_Input for this task:_

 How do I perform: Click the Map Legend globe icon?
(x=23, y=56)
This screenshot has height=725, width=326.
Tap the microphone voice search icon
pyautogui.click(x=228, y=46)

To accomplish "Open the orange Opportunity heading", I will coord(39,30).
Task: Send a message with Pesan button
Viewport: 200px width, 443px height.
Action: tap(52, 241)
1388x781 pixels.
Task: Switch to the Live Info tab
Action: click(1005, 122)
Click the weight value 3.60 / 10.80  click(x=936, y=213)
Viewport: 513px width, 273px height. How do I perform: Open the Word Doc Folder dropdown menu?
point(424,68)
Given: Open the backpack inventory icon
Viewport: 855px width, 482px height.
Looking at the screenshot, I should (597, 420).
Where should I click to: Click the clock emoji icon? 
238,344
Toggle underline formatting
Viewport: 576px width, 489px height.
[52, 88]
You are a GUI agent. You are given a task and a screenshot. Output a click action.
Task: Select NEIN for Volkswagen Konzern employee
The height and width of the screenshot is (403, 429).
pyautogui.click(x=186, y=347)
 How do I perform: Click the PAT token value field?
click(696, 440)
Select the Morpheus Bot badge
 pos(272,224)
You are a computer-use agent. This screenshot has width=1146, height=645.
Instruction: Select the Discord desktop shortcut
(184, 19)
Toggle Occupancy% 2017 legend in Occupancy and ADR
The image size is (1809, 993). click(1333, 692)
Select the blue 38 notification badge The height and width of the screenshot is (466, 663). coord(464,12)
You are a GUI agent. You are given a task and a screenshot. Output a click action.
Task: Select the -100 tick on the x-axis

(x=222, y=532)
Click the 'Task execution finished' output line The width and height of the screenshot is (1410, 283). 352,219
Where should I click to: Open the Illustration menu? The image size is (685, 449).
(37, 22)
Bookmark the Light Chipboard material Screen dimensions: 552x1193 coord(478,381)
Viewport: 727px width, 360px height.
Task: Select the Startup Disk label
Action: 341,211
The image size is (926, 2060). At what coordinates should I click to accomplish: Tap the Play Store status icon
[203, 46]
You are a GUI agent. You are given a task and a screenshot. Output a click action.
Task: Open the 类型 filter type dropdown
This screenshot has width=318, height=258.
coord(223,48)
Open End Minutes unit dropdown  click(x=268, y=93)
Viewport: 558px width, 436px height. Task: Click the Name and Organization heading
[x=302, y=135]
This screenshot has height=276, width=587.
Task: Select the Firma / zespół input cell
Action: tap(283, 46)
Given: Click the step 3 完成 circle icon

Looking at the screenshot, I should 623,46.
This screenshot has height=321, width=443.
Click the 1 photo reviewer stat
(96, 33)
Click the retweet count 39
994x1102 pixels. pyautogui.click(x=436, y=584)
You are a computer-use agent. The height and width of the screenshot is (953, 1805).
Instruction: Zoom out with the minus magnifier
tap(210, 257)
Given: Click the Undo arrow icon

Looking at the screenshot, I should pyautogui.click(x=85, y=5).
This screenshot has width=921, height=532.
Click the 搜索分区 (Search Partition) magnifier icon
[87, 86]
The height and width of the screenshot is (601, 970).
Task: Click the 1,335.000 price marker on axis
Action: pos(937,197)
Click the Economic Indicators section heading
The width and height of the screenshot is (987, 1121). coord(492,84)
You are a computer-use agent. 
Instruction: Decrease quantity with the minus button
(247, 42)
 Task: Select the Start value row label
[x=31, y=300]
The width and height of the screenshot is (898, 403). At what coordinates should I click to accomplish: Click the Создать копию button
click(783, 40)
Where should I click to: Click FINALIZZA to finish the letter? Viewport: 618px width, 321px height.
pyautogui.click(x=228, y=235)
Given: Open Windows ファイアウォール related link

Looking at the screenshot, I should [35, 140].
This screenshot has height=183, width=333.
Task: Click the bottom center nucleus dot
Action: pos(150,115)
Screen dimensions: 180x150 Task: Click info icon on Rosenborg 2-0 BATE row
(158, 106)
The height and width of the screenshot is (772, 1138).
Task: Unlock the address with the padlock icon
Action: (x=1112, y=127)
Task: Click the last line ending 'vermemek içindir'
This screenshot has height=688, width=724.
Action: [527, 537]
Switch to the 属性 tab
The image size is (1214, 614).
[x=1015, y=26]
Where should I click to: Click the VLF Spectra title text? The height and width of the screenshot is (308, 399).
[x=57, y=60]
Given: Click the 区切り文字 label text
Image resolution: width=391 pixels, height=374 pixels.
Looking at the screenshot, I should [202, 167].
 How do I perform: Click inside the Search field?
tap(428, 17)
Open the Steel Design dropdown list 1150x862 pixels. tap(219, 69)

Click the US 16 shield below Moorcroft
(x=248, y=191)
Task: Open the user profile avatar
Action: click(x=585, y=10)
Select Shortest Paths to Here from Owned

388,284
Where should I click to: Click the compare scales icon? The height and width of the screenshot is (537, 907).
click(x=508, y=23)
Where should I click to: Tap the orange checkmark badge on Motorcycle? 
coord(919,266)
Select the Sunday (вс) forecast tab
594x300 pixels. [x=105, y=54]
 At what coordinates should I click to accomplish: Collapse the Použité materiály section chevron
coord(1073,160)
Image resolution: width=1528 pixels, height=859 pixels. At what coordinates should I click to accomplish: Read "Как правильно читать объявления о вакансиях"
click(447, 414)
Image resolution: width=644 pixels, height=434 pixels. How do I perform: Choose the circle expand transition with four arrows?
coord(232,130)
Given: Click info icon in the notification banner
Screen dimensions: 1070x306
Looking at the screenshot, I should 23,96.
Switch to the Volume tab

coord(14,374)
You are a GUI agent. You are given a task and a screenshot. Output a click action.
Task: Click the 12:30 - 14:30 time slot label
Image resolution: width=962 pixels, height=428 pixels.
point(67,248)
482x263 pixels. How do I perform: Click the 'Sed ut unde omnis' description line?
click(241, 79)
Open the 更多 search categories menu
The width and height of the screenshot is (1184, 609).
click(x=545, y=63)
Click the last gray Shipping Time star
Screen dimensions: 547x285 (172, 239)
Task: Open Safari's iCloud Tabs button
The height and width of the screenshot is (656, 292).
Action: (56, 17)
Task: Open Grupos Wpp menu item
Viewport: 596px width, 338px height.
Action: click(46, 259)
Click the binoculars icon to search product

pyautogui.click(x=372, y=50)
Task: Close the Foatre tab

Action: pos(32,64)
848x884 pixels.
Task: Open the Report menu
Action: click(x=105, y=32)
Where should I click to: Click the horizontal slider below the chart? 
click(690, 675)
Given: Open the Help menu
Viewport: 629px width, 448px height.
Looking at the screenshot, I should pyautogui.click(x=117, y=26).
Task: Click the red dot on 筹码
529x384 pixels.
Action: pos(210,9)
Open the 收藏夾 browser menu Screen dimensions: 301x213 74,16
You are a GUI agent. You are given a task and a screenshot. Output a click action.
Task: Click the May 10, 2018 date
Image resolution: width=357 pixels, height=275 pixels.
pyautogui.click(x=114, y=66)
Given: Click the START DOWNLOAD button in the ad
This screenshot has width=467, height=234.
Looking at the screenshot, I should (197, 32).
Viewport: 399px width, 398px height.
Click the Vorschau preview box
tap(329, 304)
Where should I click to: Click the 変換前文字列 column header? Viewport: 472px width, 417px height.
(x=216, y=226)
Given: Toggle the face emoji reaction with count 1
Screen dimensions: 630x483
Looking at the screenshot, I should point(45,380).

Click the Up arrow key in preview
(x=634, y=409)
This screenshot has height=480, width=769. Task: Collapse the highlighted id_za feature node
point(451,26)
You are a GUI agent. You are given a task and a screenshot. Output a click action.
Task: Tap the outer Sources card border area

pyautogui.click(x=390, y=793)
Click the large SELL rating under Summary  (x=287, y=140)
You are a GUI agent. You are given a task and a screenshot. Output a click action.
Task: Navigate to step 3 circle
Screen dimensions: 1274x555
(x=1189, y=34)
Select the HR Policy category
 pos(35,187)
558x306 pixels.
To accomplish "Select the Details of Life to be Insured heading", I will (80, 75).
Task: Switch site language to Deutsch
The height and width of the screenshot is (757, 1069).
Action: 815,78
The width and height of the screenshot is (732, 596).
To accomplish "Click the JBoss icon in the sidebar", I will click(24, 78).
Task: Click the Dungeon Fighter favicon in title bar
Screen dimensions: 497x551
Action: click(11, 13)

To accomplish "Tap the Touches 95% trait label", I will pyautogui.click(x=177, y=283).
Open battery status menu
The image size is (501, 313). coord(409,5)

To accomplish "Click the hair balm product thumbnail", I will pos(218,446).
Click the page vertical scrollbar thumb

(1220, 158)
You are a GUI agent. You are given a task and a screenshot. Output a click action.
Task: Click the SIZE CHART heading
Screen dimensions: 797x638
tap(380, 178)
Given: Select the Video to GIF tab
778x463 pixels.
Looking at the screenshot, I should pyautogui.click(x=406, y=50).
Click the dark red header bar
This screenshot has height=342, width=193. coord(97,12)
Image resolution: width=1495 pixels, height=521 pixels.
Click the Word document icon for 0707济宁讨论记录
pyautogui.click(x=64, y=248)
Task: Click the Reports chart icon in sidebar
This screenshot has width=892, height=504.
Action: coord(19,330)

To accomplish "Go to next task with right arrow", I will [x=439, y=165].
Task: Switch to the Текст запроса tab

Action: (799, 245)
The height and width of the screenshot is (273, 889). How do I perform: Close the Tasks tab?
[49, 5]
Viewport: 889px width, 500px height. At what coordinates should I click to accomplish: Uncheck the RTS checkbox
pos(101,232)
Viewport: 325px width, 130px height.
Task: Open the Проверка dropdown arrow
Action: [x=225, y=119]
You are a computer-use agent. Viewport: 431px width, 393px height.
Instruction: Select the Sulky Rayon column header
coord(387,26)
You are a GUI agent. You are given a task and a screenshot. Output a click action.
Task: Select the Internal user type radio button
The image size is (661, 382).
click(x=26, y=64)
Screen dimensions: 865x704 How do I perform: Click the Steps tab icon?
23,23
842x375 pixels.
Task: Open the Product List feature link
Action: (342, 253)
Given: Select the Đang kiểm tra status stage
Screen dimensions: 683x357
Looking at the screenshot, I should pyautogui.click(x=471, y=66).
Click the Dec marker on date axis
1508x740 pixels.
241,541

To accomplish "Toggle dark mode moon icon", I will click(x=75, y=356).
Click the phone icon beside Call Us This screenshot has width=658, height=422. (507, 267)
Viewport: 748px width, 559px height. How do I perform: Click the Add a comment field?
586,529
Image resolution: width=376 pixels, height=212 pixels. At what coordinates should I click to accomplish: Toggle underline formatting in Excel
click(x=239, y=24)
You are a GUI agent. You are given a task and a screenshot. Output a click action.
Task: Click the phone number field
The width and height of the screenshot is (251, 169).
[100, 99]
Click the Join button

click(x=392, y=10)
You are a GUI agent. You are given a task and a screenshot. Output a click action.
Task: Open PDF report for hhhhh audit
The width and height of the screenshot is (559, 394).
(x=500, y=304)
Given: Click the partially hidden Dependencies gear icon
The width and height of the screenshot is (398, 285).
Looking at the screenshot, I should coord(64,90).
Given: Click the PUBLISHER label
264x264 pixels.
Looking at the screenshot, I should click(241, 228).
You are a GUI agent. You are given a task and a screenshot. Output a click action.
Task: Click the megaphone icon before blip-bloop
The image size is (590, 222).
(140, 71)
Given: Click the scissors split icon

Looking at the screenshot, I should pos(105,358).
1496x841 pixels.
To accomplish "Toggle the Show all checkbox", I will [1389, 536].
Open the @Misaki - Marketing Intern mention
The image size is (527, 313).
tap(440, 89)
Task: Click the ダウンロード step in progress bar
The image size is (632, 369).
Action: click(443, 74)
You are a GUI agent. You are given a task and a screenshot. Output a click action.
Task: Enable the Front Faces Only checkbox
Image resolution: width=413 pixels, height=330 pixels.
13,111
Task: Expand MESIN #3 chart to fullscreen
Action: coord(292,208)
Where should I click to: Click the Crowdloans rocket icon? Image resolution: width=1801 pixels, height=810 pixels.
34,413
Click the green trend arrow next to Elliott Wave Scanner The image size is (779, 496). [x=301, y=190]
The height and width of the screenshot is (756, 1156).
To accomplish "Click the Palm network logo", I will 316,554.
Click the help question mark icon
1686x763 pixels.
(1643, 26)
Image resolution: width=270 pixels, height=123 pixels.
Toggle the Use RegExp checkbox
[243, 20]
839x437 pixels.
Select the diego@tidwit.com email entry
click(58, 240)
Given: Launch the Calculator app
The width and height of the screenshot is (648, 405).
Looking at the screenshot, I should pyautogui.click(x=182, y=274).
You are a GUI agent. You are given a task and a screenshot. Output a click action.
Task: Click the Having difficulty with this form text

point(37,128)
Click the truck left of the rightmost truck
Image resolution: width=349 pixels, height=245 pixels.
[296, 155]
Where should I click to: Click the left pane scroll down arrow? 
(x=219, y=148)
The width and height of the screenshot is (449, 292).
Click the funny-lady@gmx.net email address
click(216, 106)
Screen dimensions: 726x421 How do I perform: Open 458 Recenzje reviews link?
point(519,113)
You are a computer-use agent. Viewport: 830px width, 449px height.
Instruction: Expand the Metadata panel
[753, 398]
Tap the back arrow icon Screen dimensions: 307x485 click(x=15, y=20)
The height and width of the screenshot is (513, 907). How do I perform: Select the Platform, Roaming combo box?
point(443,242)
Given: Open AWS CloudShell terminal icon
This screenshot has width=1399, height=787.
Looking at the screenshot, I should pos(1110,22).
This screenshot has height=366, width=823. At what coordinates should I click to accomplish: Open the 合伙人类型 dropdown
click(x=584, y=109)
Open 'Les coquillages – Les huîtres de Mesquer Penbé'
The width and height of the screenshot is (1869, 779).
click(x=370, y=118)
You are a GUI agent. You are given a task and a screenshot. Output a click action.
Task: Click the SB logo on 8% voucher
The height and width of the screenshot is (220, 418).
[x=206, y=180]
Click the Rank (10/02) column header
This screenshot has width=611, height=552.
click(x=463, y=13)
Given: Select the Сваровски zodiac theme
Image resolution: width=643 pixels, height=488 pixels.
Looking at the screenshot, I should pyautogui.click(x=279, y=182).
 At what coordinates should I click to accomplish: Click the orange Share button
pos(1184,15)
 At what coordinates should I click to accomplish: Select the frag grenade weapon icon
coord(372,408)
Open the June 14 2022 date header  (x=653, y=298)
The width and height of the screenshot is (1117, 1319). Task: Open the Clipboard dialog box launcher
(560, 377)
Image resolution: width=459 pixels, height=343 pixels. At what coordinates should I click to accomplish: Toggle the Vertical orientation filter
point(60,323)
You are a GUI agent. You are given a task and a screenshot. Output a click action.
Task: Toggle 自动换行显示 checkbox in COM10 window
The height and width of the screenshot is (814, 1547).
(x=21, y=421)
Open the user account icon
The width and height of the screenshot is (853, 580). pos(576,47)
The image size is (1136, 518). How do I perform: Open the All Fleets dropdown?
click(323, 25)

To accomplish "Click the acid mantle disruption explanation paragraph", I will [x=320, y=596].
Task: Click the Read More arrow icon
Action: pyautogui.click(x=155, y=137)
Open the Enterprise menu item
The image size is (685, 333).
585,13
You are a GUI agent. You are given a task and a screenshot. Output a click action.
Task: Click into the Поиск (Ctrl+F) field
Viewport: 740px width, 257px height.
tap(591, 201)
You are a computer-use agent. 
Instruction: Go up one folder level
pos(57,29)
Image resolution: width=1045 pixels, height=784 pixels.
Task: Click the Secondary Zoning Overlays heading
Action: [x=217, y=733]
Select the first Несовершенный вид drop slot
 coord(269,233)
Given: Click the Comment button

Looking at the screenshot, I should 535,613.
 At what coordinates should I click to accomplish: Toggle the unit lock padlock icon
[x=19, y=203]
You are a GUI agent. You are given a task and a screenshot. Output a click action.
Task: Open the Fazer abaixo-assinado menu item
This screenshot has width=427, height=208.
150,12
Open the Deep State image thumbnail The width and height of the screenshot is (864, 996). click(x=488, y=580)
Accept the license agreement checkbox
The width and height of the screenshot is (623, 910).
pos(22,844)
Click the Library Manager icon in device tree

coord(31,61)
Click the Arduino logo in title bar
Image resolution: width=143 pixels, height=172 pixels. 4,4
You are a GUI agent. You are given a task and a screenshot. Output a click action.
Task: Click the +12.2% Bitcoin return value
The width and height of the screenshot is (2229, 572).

_Exercise objective:_ Give back, exactly as written, the stretch from the line with "Click the binoculars icon to search product" through the line with "Open the 收藏夾", and no other lines from the records above.

_Task response:_
Click the binoculars icon to search product

pyautogui.click(x=372, y=50)
Task: Close the Foatre tab

Action: pos(32,64)
848x884 pixels.
Task: Open the Report menu
Action: click(x=105, y=32)
Where should I click to: Click the horizontal slider below the chart? 
click(690, 675)
Given: Open the Help menu
Viewport: 629px width, 448px height.
Looking at the screenshot, I should pyautogui.click(x=117, y=26).
Task: Click the red dot on 筹码
529x384 pixels.
Action: pos(210,9)
Open the 收藏夾 browser menu Screen dimensions: 301x213 74,16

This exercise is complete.